Dear Parishioner,
By the time you read this the polling booths will have closed, and we will know the hue and colour of our local political masters for the next four years, for good or ill. So do I have a ‘go to’ response when I open the door and find before me a beaming local candidate complete with local entourage assuring me that local issues are their priority, and promise without a hint of embarrassment that they will do things differently, things that affect my locality and work for real people like me…blah, blah, blah? So at election time in particular we become used to hearing from people who want to get us on their side. Well, how can I not then promise my vote to all who knock on my door? No time for political apathy. Get interested.

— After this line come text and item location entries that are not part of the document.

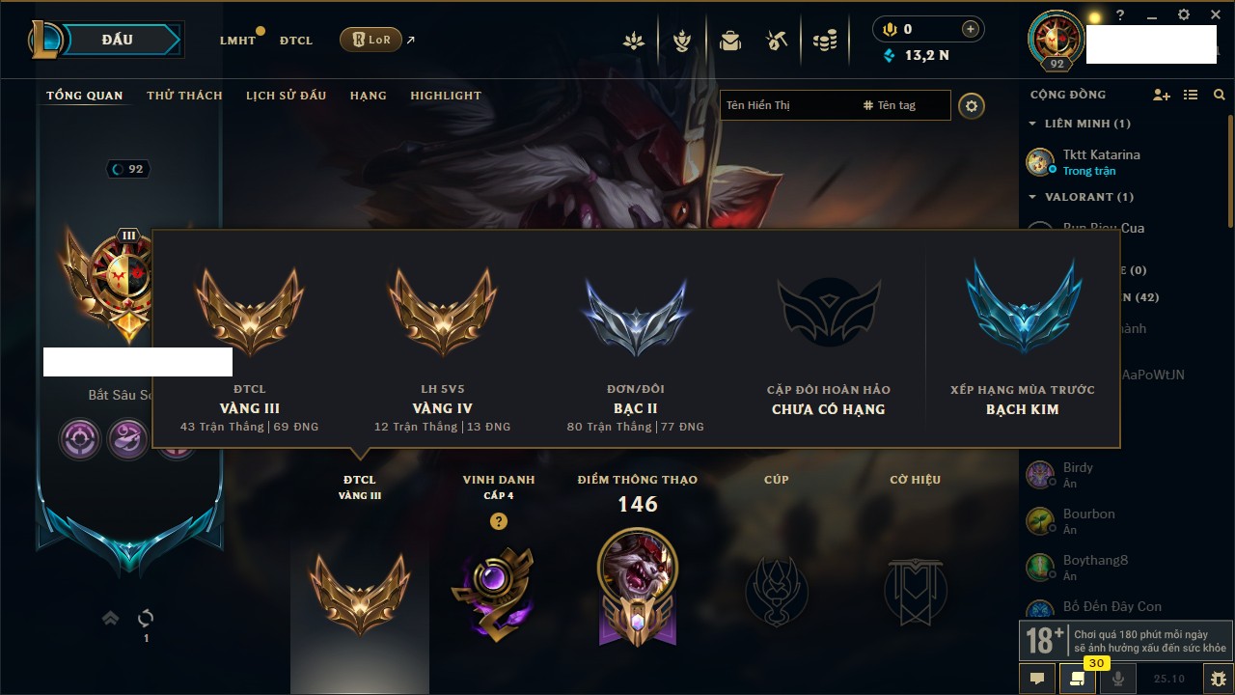Select the ĐIỂM THÔNG THẠO mastery emblem
1235x695 pixels.
click(637, 585)
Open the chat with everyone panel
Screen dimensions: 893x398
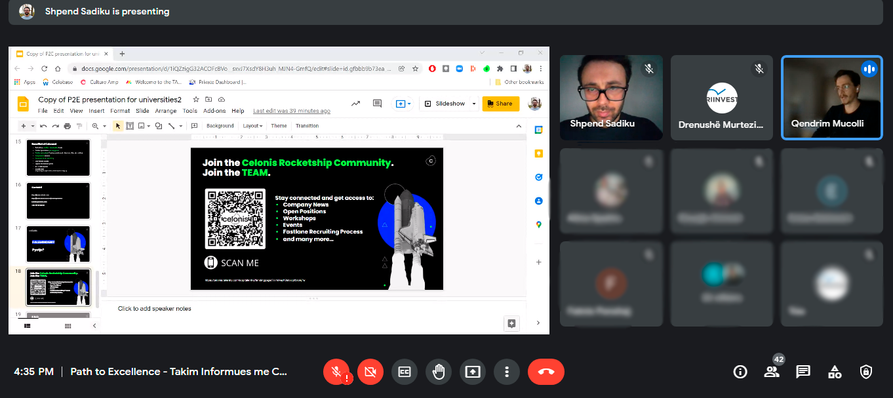pos(803,372)
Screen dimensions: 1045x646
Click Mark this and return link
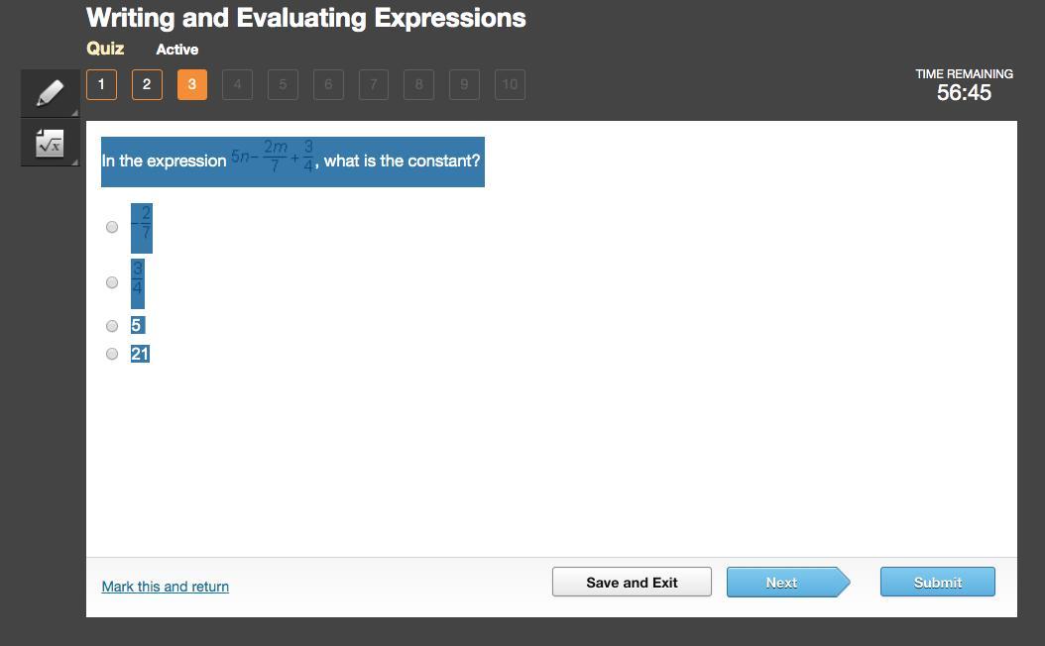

The genius film director John Ford once said in an interview that to attract people’s interest in one of his Westerns all you needed was a stranger riding into town at full gallop, disturbing the peace of the settlement, no-one knows who the stranger is, where he is from and why he is in such a hurry, and life is never the same again. Strangers can be unsettling and it can take a while to be accepted into a community no matter how long they stay and seek approval. And when it comes to elections I guess we tend to vote – assuming most of us do take the trouble to vote – for those whom we believe we can trust to do the right thing, even though the right thing may not always be the most comfortable thing. After all we are hardly likely to place our trust in someone we know nothing about.
So who is this stranger who quite literally rides into town on Palm Sunday and makes those who had much to lose feel very very uneasy? Despite the adulation of Palm Sunday Jesus is the one who became the stranger as he was spurned by his own people. However, this stranger in our midst is not in fact no stranger at all. Those who did accept Him heard in His voice the voice of authenticity, because in His short active public ministry He paid close attention to the people whom He encountered day in and day out: healing, showing compassion, caring, forgiving and loving. No strings attached. There is no disguise, no pretence, no ‘perjury in his mouth’ as the letter of Peter tells us. John assures us with the words that he puts into the mouth of this good shepherd: ‘the sheep that belong to me listen to my voice, I know them and they follow me…..they will never be lost.’ Jesus was on the hustings if you like for about three short years and how did it end? Yes with the ignominy of the cross. But we are, as we know, an Easter people!